I thought, too, about the stages of this process, this six-year-long, knock-down, drag-out fight I’ve been involved in; and in particular, I thought about the way I felt in 2012, when I was compiling witness testimony from other Irish women to submit in a bundle to the Irish government’s investigation into prostitution. I knew then that, sooner or later, the government would come to a decision—either to criminalize men who bought sexual access to women or to let them go on their merry way, and I knew something else, too: If they were going on their merry way, I was going on mine, except for me there would have been nothing merry about it. I knew I’d have to leave Ireland if it did not take this opportunity to criminalize the men who so abused us.

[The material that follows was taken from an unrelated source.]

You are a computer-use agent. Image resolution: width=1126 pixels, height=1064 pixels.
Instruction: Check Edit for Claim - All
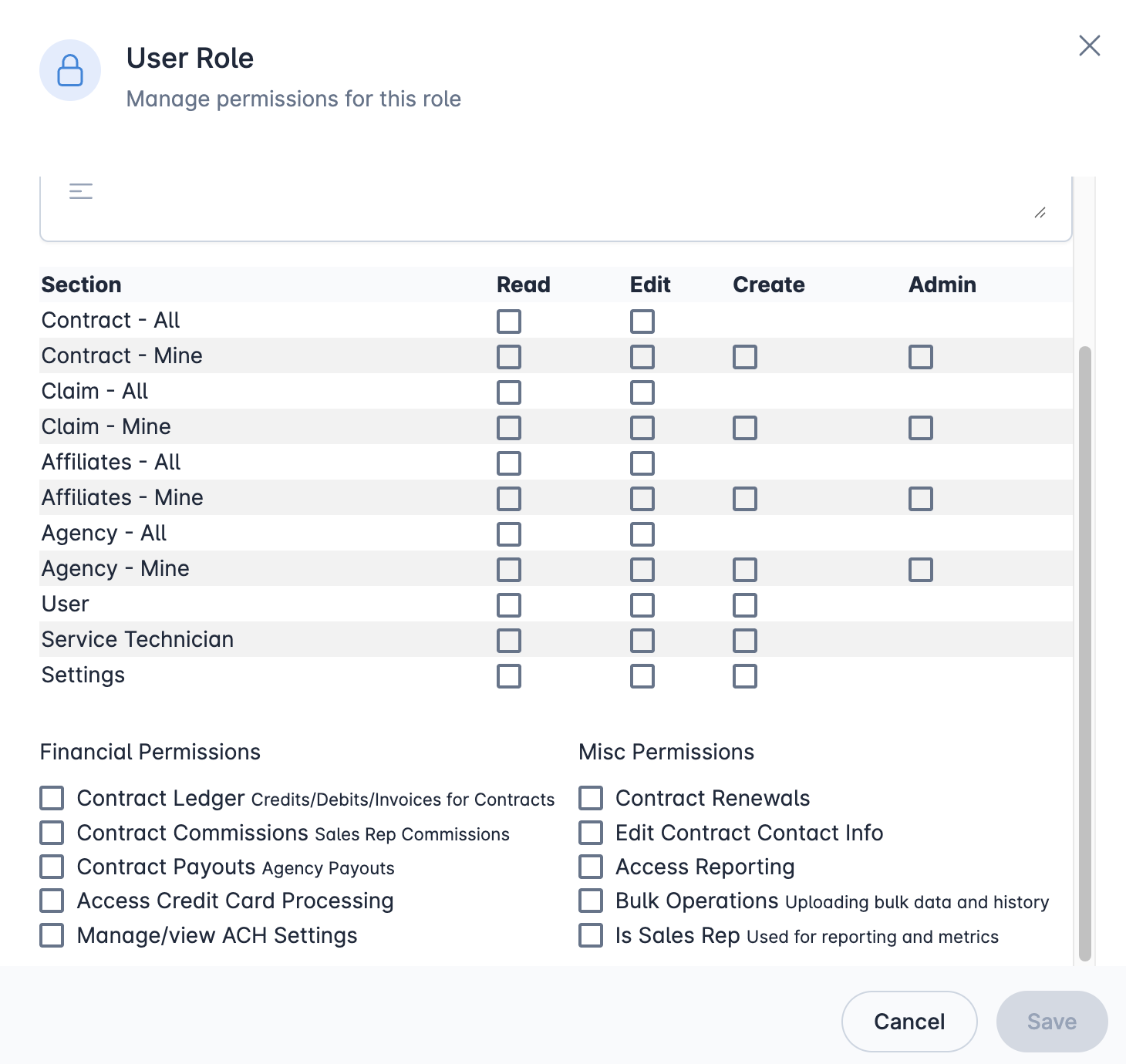coord(642,392)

It’s difficult to articulate what that prospect meant to me. I love every square inch of my country. I love the rugged mountains and the cliffs and the Atlantic coastline of the west. I love the hidden glens and hills and lakes and valleys of the midlands. I love the woodland, the grass, the dew, the stars, the skies. I live on the east coast, in north Dublin, minutes from the sea, and our skies light up every color a sky can be: edgings of green, amber, peach and lavender on clouds against the purest, clearest blue. They make me wish I were a photographer. I love the heart and soul of Dublin city, where I grew up; the glimpses I see of it still—the cobblestones, the last of the old buildings, relics from my 1970s, inner-city childhood. To leave Ireland would have been to abandon a part of my essential self, but how could I stay in a country that had abandoned me? That was my great unarticulated fear at the beginning of this process: that I would have to leave my country, and I knew if this decision came back the wrong way that I would leave, but I also knew I would look back with the profoundest sadness and bitterest disgust.

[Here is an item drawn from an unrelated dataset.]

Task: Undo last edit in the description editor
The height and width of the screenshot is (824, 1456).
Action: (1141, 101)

But that day did not come. Instead, March 8 came, and instead of heading for the airport, I was heading for city hall, to celebrate the very reason I would not have to leave. So why did it hang so heavy on my heart?

I feel that we women—all women—have been mentally abused by the institution of prostitution. Its first harm is brainwashing, the peripheral harm that affects us all. It has indoctrinated us to accept prostitution as a part of life. Even if we have never experienced it personally and never will, we have come to accept it as routine in the lives of other women. We have come to accept it as a feature of female experience and as a regular fixture of our world; something in the atmosphere of our female relationship with reality itself. There might be no “would” or “should” in an individual life, but, for all women, there always exists the ominous “could.”

We have become so accustomed to our sexual degradation as a class that we have even bought in to the lying descriptors that seek to conceal it, and who is surprised that we’d use a normalizing term like “sex work” for what’s been sold to us as normal? But it is a tragedy that the commercialization of our sexual degradation is “normal” in our view, and it is infuriating that we do not take the time to distinguish between what is “normal” and what is “usual”—and if there is a greater tragedy here, it’s that we’ve come to confuse one with the other.

We need to unlock our minds and understand that this Irish victory, which has been hailed as wonderful, magnificent and marvelous, is in fact the simple restoration of bodily integrity: the most basic of human rights. Maybe we avoid that because when we confront it, we are in turn confronted with the anguished realization of how abysmally we’ve been treated as women, and for how long.

This step that my country has taken is as welcome as it could be, and I am as glad as I can be, given the complex layers of grief I have to process alongside the relief. I feel as though I, and all of us who’ve campaigned for this law, have reached the summit of an enormous mountain. It’s not that I want to dampen the mood here. It’s not that I want to strip the joy from our achievement. It’s just that I want a moment’s silence for the bodies in the foothills. I want us to remember those who never got to make the climb.